Since coming back to carping, and even before I took time away from the sport I have always been a huge fan of particle fishing. I'm not sure if it’s my love of spodding out buckets of bait, or the great results I've experienced in the past or even the relatively cheap price and variety of particles, or maybe even the good feeling from the effort/reward equation I get as I always prepare my own particles but something always brings me back to a big bucket of sloppy seeds!

The problem is I don’t want to be a one trick pony, and since I returned to carping and it seems to be fashionable to 'spod the granny' out of waters with tuna and salt mixes! As I've said before I like to forge my own path and I don’t like to be doing the same as every other chap on the lake.

this lead me to the conclusion that it was time I really got back into boilie fishing, especially as I intended to target larger carp rather than high volumes of carp - also the lack of preparation involved in boilie fishing better suits my plan to fish back to work overnight sessions in the week.
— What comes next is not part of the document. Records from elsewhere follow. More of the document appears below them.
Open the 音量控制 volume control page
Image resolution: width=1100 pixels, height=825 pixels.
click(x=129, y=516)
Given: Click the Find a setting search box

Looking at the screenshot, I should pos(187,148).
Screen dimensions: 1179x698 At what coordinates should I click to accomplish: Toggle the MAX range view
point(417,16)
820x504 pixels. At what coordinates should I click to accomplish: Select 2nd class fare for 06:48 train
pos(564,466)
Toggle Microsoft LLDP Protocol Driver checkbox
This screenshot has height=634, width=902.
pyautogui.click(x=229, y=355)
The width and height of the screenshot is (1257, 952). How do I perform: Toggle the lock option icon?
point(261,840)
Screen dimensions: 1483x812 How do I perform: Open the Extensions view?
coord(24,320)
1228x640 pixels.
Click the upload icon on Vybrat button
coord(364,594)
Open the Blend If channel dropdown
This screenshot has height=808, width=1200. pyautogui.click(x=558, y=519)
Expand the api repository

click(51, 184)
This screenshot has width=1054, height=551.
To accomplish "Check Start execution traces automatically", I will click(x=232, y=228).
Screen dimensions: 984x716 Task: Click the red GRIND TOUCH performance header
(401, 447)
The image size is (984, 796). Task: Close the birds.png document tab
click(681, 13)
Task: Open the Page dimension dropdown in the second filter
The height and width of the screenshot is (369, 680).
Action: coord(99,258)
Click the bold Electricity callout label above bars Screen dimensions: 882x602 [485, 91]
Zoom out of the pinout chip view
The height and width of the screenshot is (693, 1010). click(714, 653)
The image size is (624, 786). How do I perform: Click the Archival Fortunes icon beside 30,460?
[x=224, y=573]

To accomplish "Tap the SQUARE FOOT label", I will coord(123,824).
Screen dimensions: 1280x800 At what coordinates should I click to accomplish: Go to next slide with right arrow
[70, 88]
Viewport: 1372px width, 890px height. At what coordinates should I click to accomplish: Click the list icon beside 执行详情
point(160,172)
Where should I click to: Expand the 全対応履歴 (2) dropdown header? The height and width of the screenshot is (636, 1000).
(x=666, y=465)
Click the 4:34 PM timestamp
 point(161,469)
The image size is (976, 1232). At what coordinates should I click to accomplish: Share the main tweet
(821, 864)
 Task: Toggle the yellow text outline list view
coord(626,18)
It appears every magazine you open and every way you look these days in the world of fishing you get Nash, Mainline or similar thrust in your face and touted as the most reliable way to catch carp - the problem is unless you don’t really need to worry about money there is no way you can fish effectively with boilie's 4 or 5 nights a week and continue to pay £10+ for a kilo of boilie’s.

Don't get me wrong the bait works, I've caught plenty of carp on Mainline and Nash bait in the past - infact an old favourite of mine was Carp Company Caviar and Cranberry, the problem is at this time I cannot afford to use their bait in the way I want to. My intention is to put a lot of my chosen bait into my 2 pits in the spring and summer in the hope that I can get the fish to view it as a safe and reliable food source - this meant I needed a quality food bait, that I could afford to get in amounts of 10kg or more at a time.

Fortunately I was pointed towards an excellent bait company called 'Active Bait Solutions' on a forum I like to frequent. These guys were able to offer me bait 10kg a time at half the price of 'high street' brands! On top of that the bait is really high quality and has been used for many years, to catch many large carp.

With a new boilie chosen for the coming spring and summer I was happy to put it into the lakes in large quantities and begin my own baiting campaign. The shallow pit especially is a known boilie water and if I can start catching on the bait then I know my friends who fish the water will soon change to my chosen bait too.

Changing the subject completely! I felt that it was important that I also set myself some realistic targets this year. Both the pits I’m fishing have a decent head of 20lb fish, with both having around 8 know 30's, and both have the chance to produce a 40lb common at the right time of year.

Now that we don't have a traditional closed season on still waters I think my targets should run annually, because it better represents the cycle of fishing in a year. I've decided that I'm going to aim to catch 20 20lb carp, one of which should be a winter 20 - I would also like to bank my first 30lb fish. It seems that a 30 isn’t that impressive these days, but before I quit fishing for university a 20 was a real result and a 30 was the fish of a season, if not the fish of a few seasons!! It seems these days most lakes have 30lb fish in them and 20's are not even that special - well to me they are - infact all carp are, and I intend to photograph all the carp I catch this year irrespective of their weight.

Hopefully I will have to re-evaluate my targets as the season goes on, but for now this gives me a good benchmark to aim at, and should keep me focused even when the weather turns miserable!